* [ENTRIES PROVIDED]:

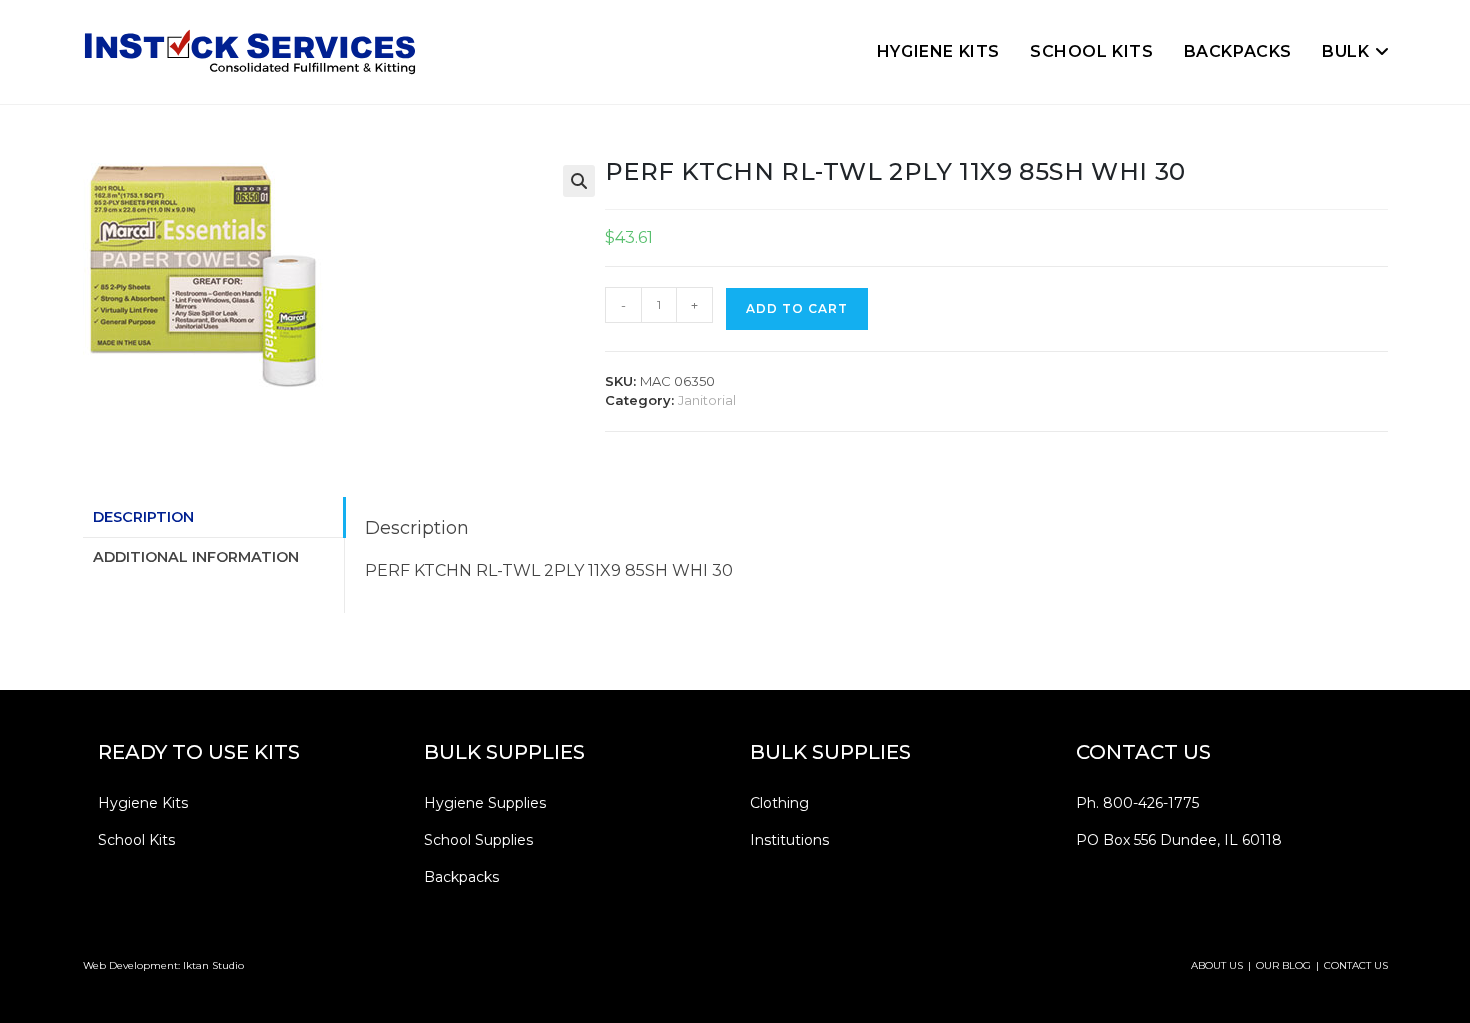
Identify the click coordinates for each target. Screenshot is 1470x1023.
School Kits (136, 840)
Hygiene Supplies (485, 803)
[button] (579, 181)
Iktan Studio (213, 965)
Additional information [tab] (196, 557)
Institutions (789, 840)
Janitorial (707, 400)
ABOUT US (1217, 965)
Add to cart (797, 308)
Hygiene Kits (143, 803)
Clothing (779, 803)
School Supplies (478, 840)
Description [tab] (143, 517)
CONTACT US (1356, 965)
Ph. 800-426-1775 (1137, 803)
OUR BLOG (1283, 965)
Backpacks (461, 877)
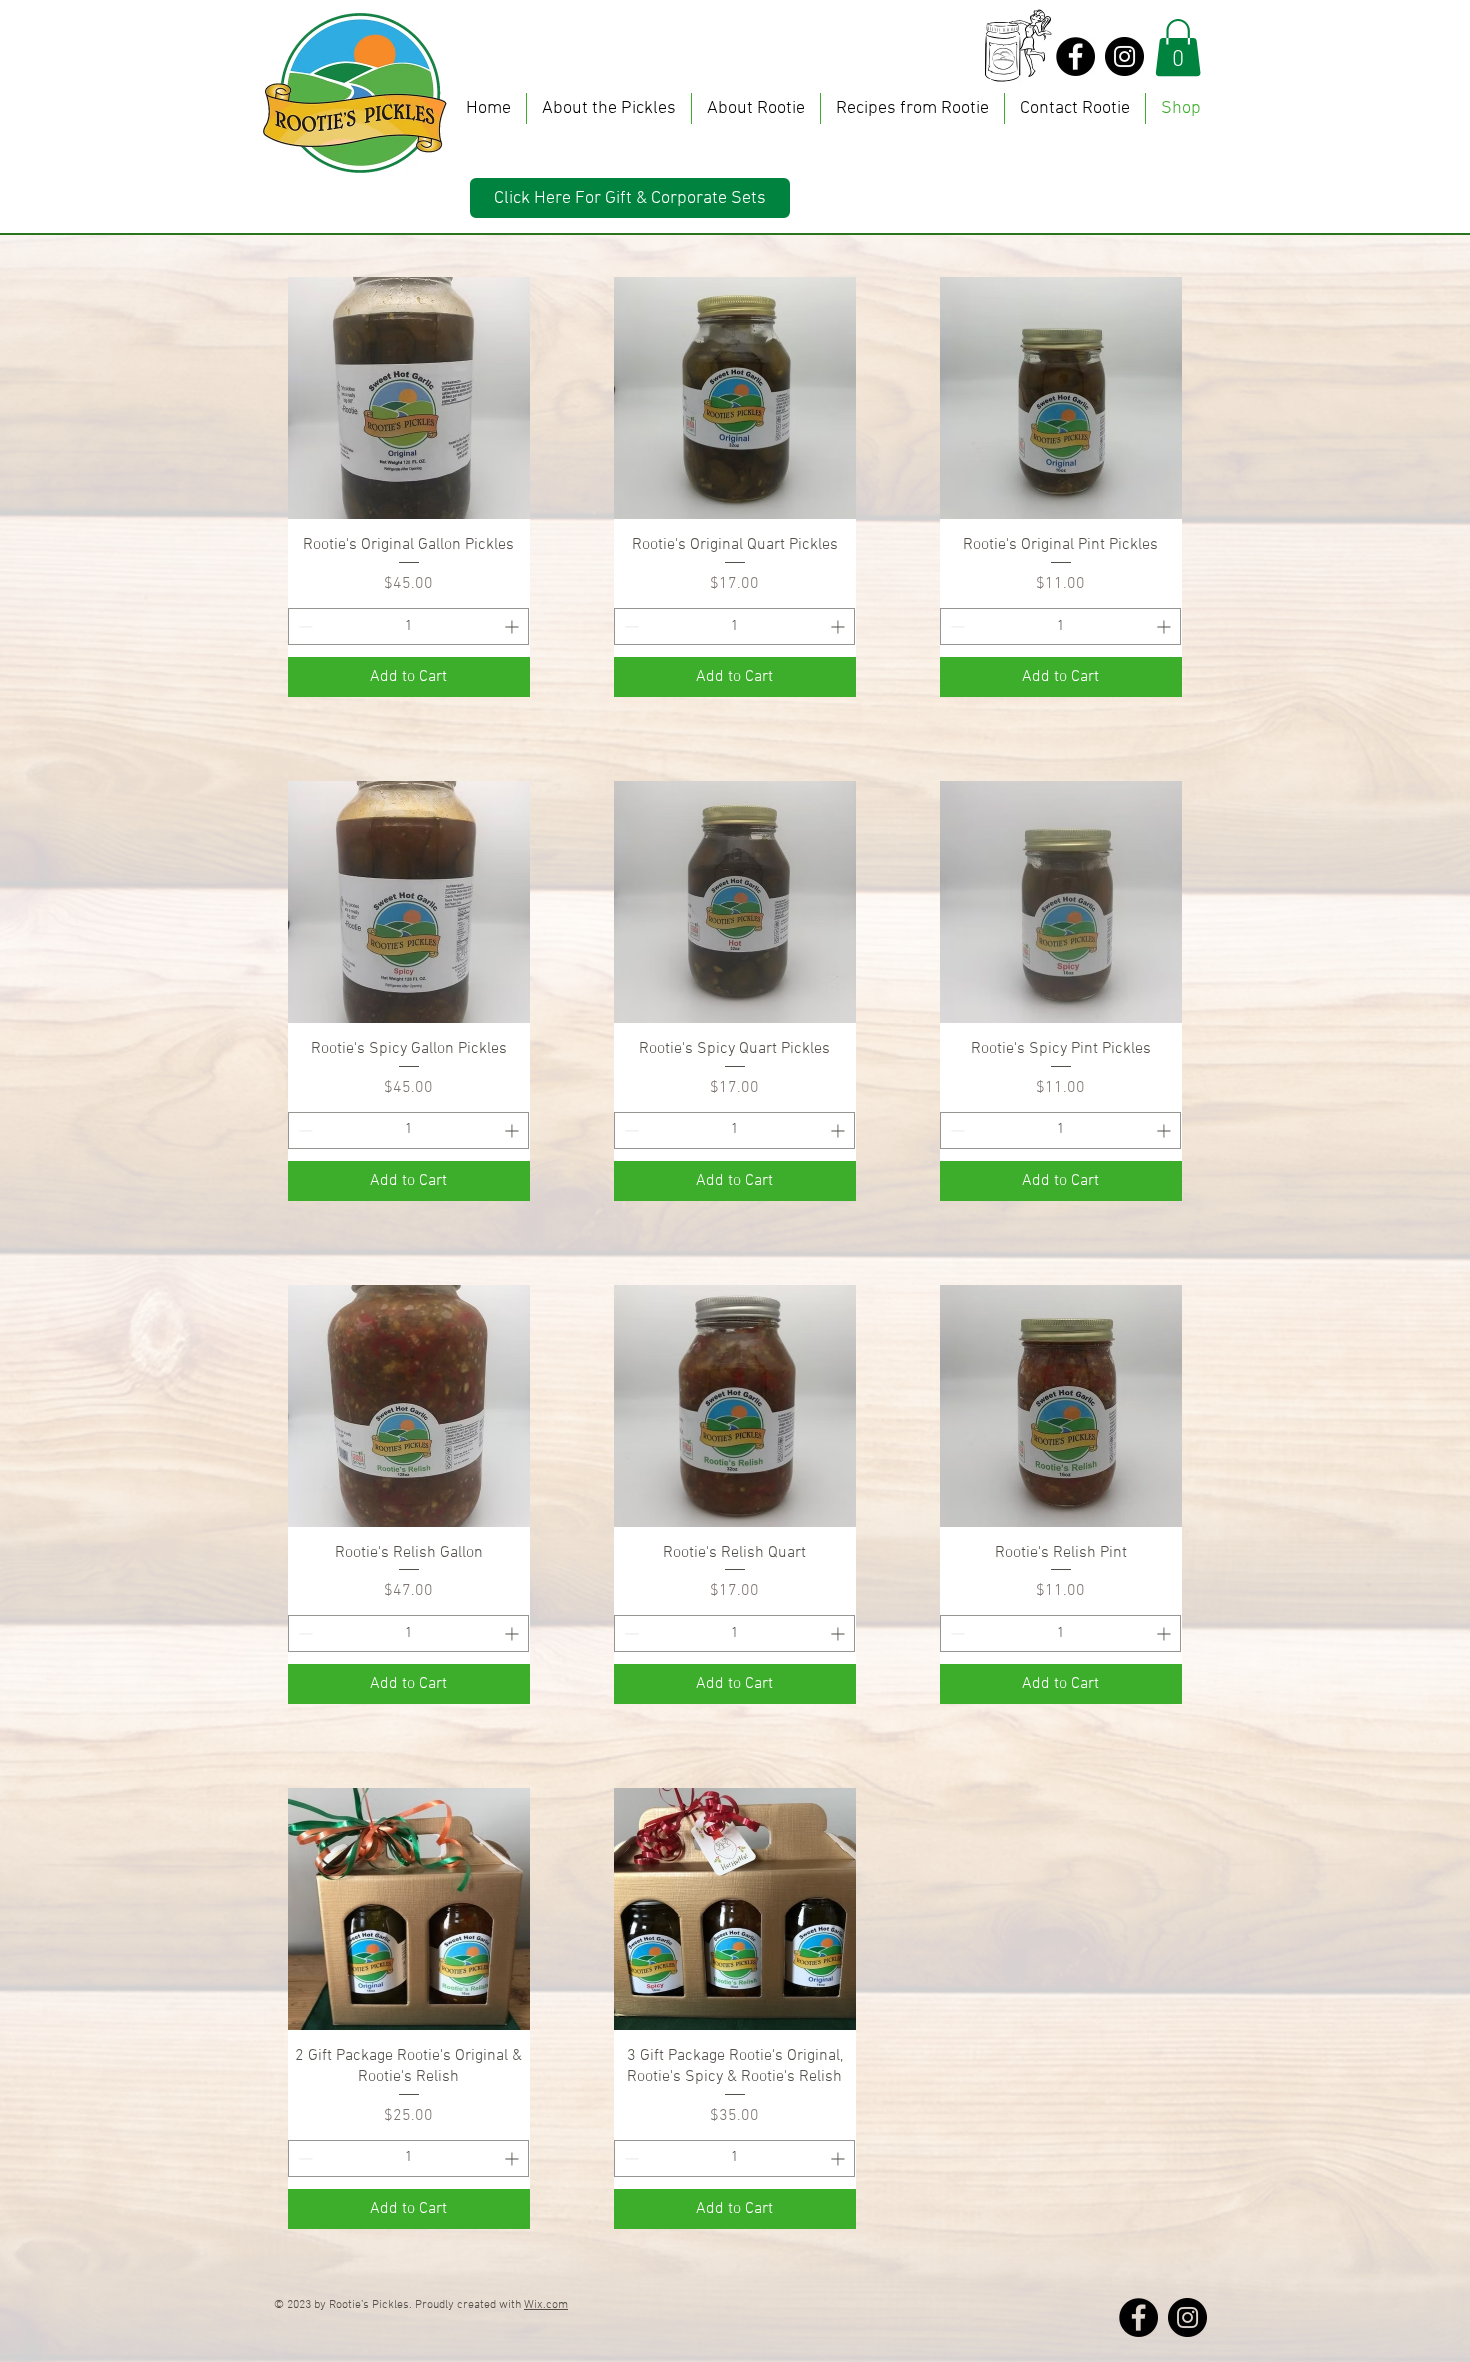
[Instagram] (1124, 56)
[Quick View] (409, 398)
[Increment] (513, 626)
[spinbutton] (408, 626)
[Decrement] (303, 626)
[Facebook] (1075, 56)
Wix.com (546, 2305)
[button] (1178, 47)
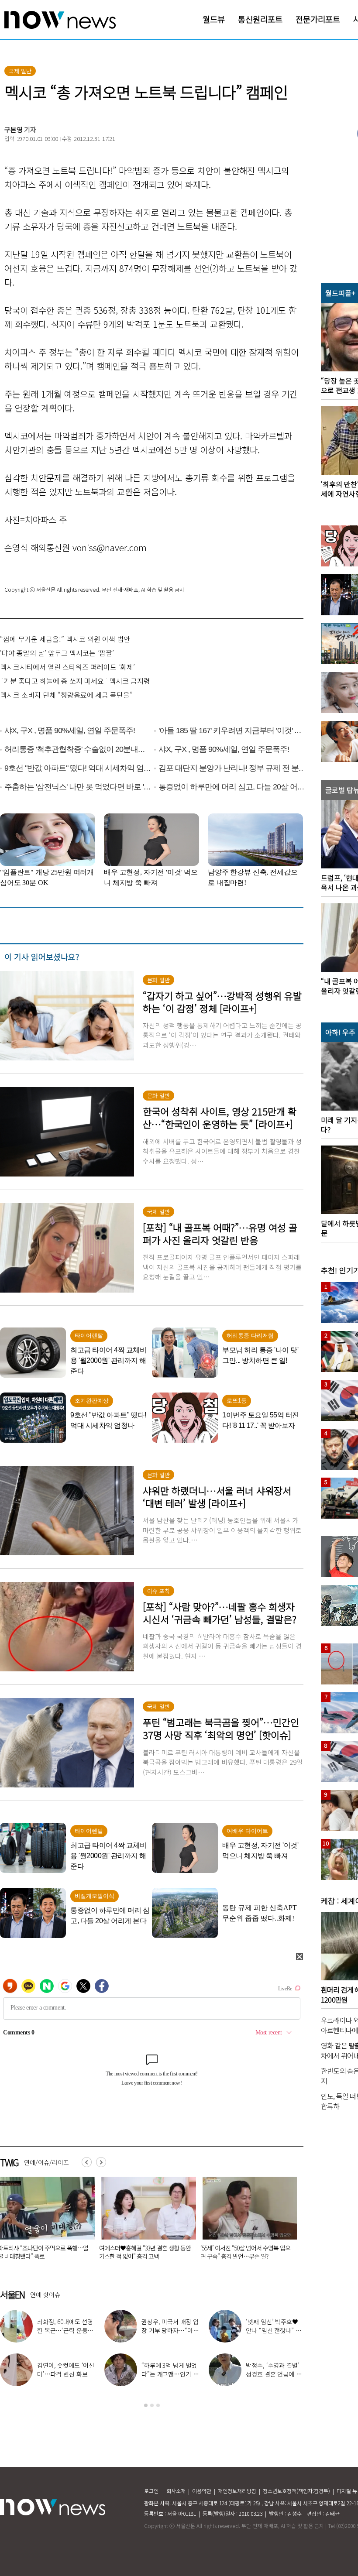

* [PROBLEM TO WORK ON]: The whole listing above is to be printed exactly; the pictures stay out.

* [TASK ANSWER]:
Identify the click coordinates for each target. Screenshot is 1470x1023.
School Kits (136, 840)
Hygiene Supplies (485, 803)
[button] (579, 181)
Iktan Studio (213, 965)
Additional information [tab] (196, 557)
Institutions (789, 840)
Janitorial (707, 400)
ABOUT US (1217, 965)
Add to cart (797, 308)
Hygiene Kits (143, 803)
Clothing (779, 803)
School Supplies (478, 840)
Description [tab] (143, 517)
CONTACT US (1356, 965)
Ph. 800-426-1775 (1137, 803)
OUR BLOG (1283, 965)
Backpacks (461, 877)
[Instagram] (1124, 56)
[Quick View] (409, 398)
[Increment] (513, 626)
[spinbutton] (408, 626)
[Decrement] (303, 626)
[Facebook] (1075, 56)
Wix.com (546, 2305)
[button] (1178, 47)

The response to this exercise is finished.